## Exercice écrit A
Reproduisez à l'identique le passage de l'article sur Paul Magnette qui commence par les mots « (BRUXELLES2) Son nom » et s'achève sur « faire de politique. ».

## Extrait fourni
Paul Magnette à la Commission européenne lors d’une conférence sur le budget (crédit : CE / Archives B2 septembre 2016)
(BRUXELLES2) Son nom n’était connu que d’un cercle restreint de spécialistes de l’Europe ou du monde politique belge. En quelques jours, Paul Magnette est devenu le symbole d’une Belgique francophone qui existe sur la planète Europe et résiste face à la Flandre. Voir dans ce positionnement uniquement des raisons politiciennes est une erreur, il y a davantage que cela, une conviction personnelle dans la façon de faire de politique.
Pas un extrémiste
Voir dans cette position l’expression d’un gauchisme exacerbé est également une erreur. Il ne faut pas s’y tromper. Magnette n’a rien d’un extrémiste ou d’un alter mondialiste utopique, c’est avant tout un homme pragmatique, socialiste plus proche des sociaux-démocrates que de l’extrême gauche. A l’échelle du village d’Astérix qui semble aujourd’hui être le symbole de la Wallonie, il jouerait davantage le rôle du druide Panoramix que de celui du chef de village Abraracourcix. Et si on devait le classer sur un échantillon français, il serait certainement plus rocardien que adepte de Mélenchon. Seulement Paul Magnette a une ambition et une expérience personnelle qui lui donne une carrure que peu d’hommes politiques ont jusqu’ici pu atteindre sur les questions européennes en particulier. Et il connait parfaitement les rouages institutionnels belges qui ont donné aux régions et aux communautés le pouvoir d’approuver les traités européens … comme l’Etat fédéral. Au surplus il a un certain charme. Ce qui ne gâte rien et lui donne dans la gente féminine une aura que n’atteignent que très peu d’hommes politiques (dans les couloirs de l’ULB, il est surnommé « le Ken de Barbie », c’est dire…).

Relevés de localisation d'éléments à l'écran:

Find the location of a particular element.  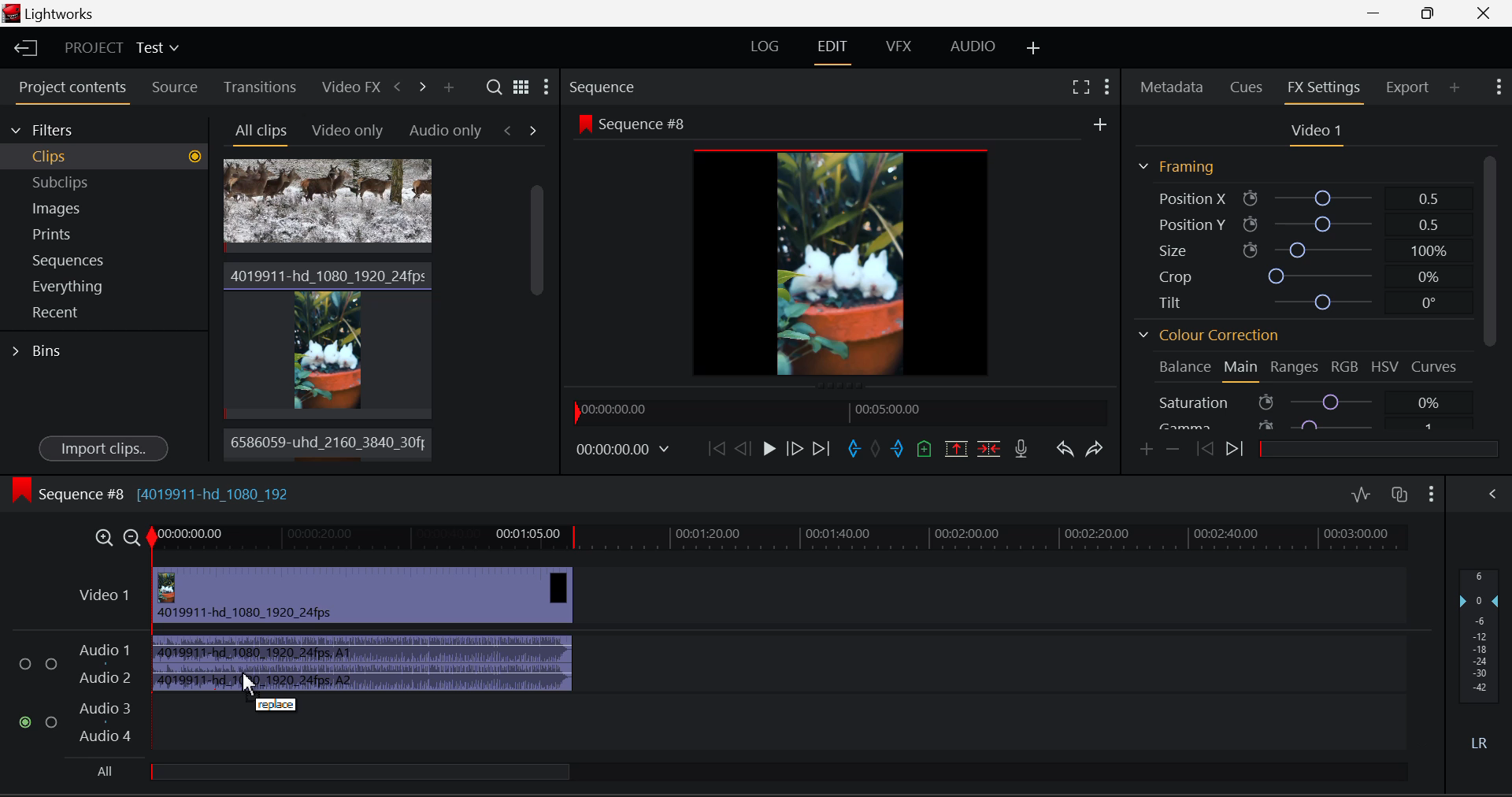

Search is located at coordinates (493, 88).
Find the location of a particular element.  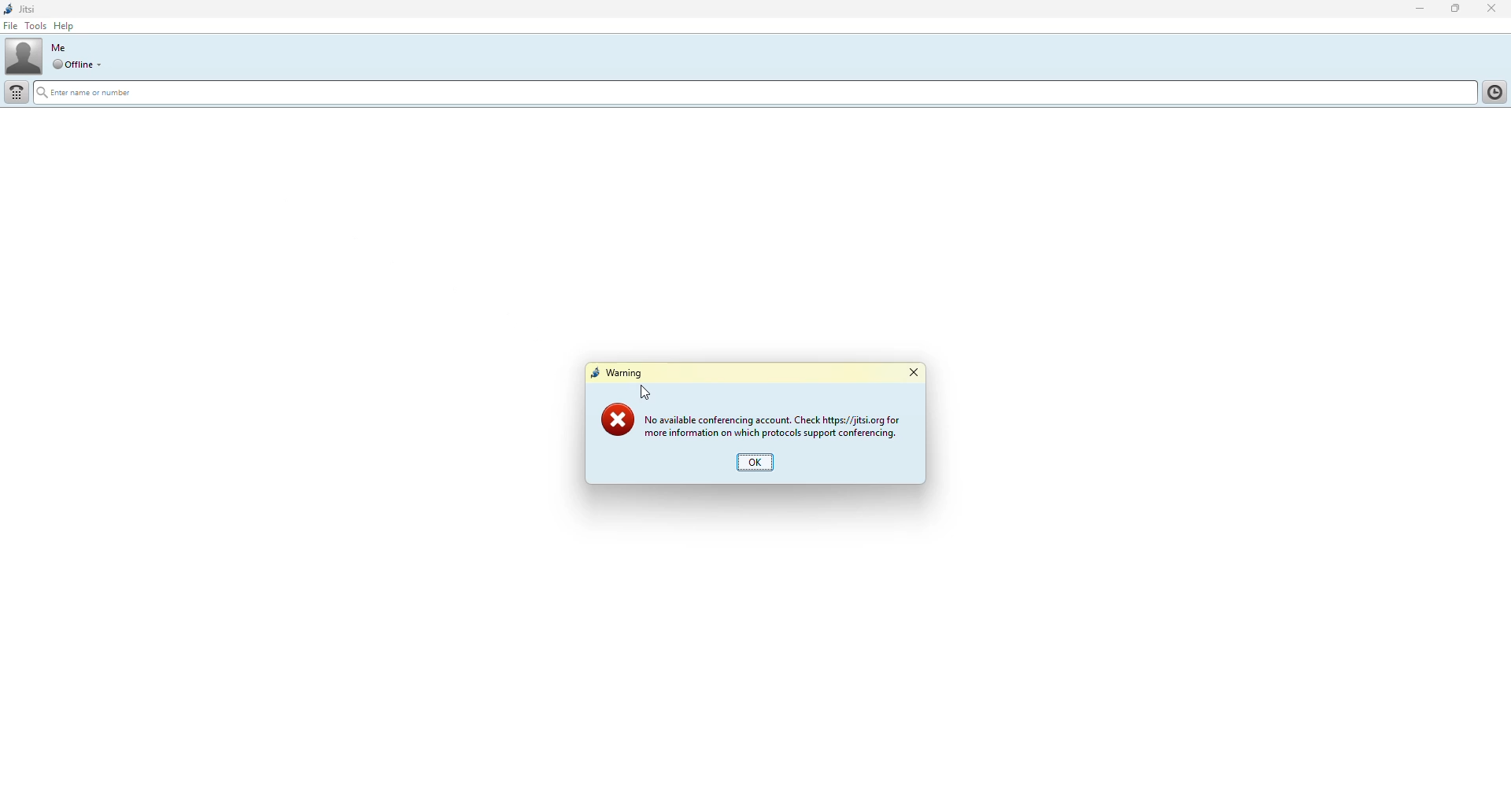

profile is located at coordinates (22, 57).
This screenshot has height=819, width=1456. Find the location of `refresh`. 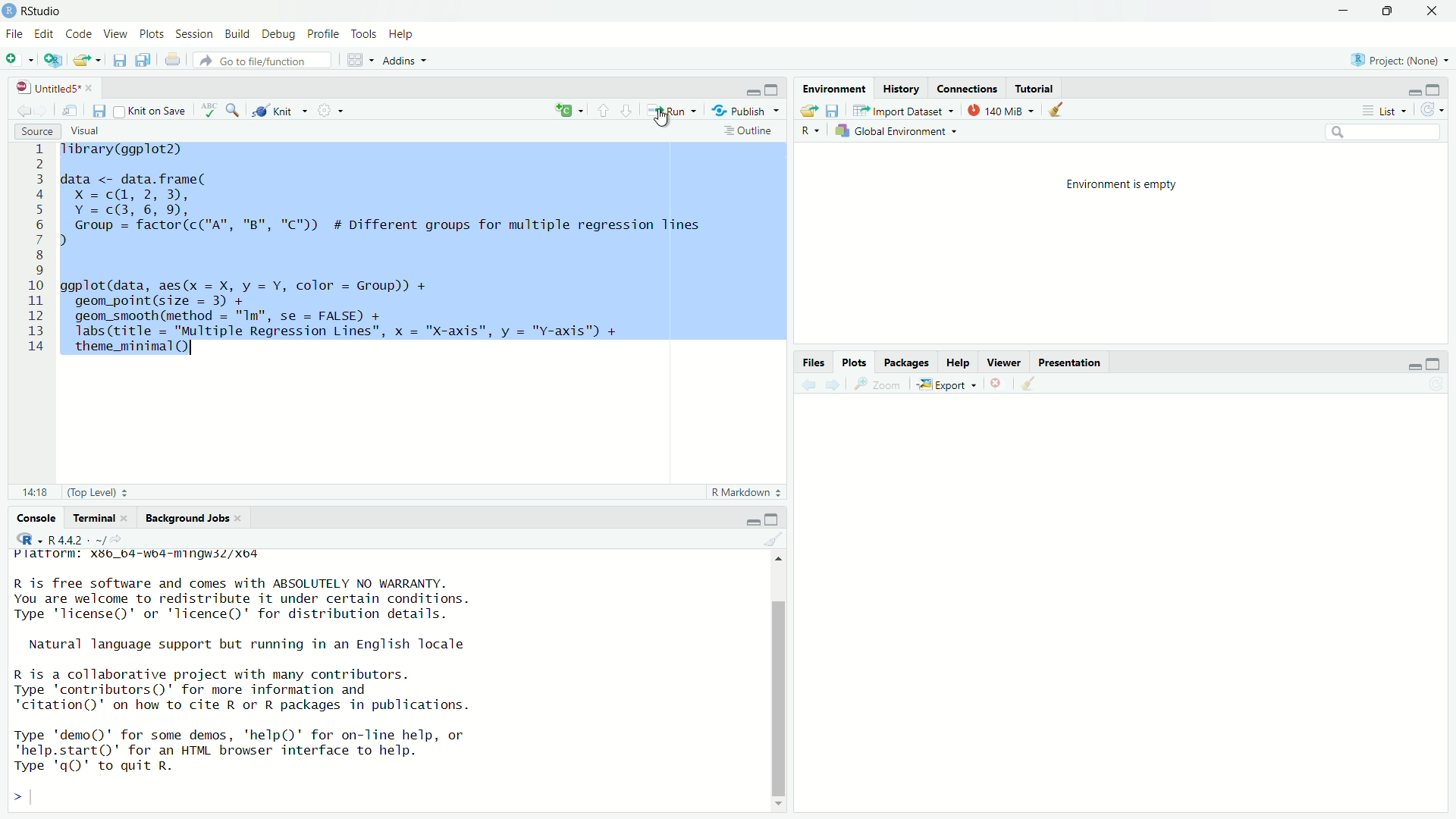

## Exercice écrit B
Présentez toutes les lignes du listing ci-dessus sous forme de liste numérotée, sans les lignes vides. Laissez les images de côté dans votre réponse.

## Corrigé A
(BRUXELLES2) Son nom n’était connu que d’un cercle restreint de spécialistes de l’Europe ou du monde politique belge. En quelques jours, Paul Magnette est devenu le symbole d’une Belgique francophone qui existe sur la planète Europe et résiste face à la Flandre. Voir dans ce positionnement uniquement des raisons politiciennes est une erreur, il y a davantage que cela, une conviction personnelle dans la façon de faire de politique.

## Corrigé B
1. Find the location of a particular element.  
2. Search is located at coordinates (493, 88).
3. Find the location of a particular element.  
4. profile is located at coordinates (22, 57).
5. This screenshot has height=819, width=1456. Find the location of `refresh`. 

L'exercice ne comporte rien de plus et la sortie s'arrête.